El autoritarismo: de la dictadura comisarial a la transición7

Las fases del autoritarismo

Desde el punto de vista político, el autoritarismo en Uruguay se caracterizó por tres fases diferentes, que se desarrollan a lo largo de un proceso prolongado, desde el 27 de junio de 1973 hasta el 1.º de marzo de 1985. En ambas fechas se operan transformaciones cualitativas desde el punto de vista del régimen político, que no cabe ignorar. Entre esas fechas, sin embargo, también es dable distinguir etapas que se caracterizan en términos políticos y que no son fácilmente reductibles a factores exógenos a la propia dinámica política. Como estas etapas imponen cortes dentro de un conjunto que es homogéneamente autoritario, es más difícil establecer aquí fechas precisas, pero igualmente pueden deslindarse tres etapas: i) desde el 27 de junio de 1973 al 12 de junio de 1976, fecha del Acta Institucional n.os 1 y 2, que suspenden el llamado a elecciones generales correspondientes a noviembre de ese año, crean el Consejo de la Nación, sientan las normas procesales para la elaboración de un nuevo texto constitucional, fijan competencias del Consejo de Estado, diseñan nuevas formas y órganos de expresión para el Poder Ejecutivo y crean un procedimiento especial para la sanción de las leyes fundamentales; ii) desde el 12 de junio de 1976 al 30 de noviembre de 1980, en que el cuerpo electoral rechaza el proyecto de Constitución sometido a su consideración por vía plebiscitaria; y iii) desde el 1.º de diciembre de 1980 al 1.º de marzo de 1985, periodo en el cual se desarrolla la transición hacia el sistema democrático. Aceptando una denominación que compartimos, es posible caracterizar a estos tres periodos como dictadura comisarial, ensayo fundacionalperiodo de transición.

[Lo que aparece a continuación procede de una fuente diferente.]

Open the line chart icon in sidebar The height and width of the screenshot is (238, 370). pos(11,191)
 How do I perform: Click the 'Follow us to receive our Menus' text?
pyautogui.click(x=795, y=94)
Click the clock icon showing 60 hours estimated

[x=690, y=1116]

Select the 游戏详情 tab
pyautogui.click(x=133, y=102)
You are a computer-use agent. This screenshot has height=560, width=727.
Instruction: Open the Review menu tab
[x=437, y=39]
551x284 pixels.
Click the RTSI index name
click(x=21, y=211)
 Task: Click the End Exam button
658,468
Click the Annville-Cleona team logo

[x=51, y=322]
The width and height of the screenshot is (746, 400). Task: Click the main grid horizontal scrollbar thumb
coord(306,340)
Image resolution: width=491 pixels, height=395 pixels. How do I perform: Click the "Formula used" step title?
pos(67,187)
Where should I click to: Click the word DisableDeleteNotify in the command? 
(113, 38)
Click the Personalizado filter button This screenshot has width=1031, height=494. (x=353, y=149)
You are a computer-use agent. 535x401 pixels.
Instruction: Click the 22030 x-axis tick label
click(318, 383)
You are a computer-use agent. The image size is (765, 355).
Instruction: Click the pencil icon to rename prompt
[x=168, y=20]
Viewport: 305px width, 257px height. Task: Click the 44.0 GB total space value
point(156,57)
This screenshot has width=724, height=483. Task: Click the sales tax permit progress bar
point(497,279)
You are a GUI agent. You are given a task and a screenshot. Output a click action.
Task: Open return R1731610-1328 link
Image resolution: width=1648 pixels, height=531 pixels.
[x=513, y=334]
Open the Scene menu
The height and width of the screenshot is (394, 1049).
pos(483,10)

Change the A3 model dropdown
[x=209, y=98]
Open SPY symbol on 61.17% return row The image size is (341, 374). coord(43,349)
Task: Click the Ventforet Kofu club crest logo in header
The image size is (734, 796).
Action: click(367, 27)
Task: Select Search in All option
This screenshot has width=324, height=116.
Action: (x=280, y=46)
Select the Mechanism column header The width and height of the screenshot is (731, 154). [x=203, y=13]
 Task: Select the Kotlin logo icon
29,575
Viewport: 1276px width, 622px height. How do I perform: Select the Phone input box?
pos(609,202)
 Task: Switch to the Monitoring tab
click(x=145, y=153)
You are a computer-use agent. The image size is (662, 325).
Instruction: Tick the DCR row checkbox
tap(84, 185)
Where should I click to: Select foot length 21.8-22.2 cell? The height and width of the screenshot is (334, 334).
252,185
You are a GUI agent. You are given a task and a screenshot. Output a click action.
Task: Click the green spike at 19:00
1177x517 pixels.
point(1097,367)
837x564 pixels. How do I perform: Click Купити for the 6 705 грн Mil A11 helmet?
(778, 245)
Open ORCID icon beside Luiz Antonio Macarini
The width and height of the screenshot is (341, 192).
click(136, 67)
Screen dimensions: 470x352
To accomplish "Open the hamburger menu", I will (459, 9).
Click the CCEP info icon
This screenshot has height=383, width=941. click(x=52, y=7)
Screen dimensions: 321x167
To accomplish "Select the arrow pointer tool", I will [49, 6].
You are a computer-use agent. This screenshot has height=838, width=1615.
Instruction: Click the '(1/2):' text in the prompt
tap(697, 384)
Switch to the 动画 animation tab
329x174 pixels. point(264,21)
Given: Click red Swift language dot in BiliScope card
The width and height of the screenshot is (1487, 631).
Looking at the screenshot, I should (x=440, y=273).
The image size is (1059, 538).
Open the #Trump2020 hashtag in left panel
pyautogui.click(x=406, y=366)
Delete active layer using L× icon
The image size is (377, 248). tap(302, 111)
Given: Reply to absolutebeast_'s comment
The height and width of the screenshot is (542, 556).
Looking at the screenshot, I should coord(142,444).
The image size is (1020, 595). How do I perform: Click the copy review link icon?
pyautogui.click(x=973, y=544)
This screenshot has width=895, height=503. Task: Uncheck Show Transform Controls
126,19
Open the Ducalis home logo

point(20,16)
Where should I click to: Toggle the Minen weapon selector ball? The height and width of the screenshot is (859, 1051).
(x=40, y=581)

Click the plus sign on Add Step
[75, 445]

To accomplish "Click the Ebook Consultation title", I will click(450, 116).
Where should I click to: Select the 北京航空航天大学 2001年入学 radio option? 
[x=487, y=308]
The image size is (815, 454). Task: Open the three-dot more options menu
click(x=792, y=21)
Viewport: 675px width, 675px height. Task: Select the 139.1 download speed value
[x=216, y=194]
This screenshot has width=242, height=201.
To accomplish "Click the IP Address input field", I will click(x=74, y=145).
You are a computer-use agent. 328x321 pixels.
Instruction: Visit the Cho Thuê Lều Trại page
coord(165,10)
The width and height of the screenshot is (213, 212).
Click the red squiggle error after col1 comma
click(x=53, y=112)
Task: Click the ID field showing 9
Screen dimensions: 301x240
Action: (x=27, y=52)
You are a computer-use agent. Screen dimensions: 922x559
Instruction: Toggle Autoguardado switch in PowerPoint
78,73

a) Existen al menos tres razones para caracterizar al gobierno autoritario instalado en junio de 1973 como una dictadura comisarial: i) su propósito directo fue restaurar las reglas de regulación política que se consideraban desvirtuadas y, luego de un periodo necesario para poner la casa en orden, restaurar el orden político tradicional; como dijimos, en 1973 las fuerzas armadas no desarrollan un discurso autoritario clásico; ii) su programa no expresaba directamente una política económica específica, dirigida a reestructurar en algún sentido preciso la economía del país,8 y iii) sin perjuicio de que, en su propósito de restauración de reglas políticas la acción de las fuerzas armadas afectó decisivamente la constitución de los actores políticos, no se propuso específicamente constituir un nuevo actor, sustitutivo o claramente modificatorio de aquellos. Vista su acción a fines de 1974 o 1975, es probable que i, ii y iii aparezcan como cuestionables; no lo son, sin embargo, en el momento de inauguración de la dictadura comisarial, y es justamente esa coincidencia general con las pautas tradicionales de regulación política lo que permite a las fuerzas armadas disminuir su inconsistencia cognitiva interna y, al mismo tiempo, obtener —en los primeros momentos de su accionar— apoyos no desdeñables en élites políticas y opinión en general, que si bien no las apoyaron explícitamente tampoco se les opusieron en forma homogénea y articulada.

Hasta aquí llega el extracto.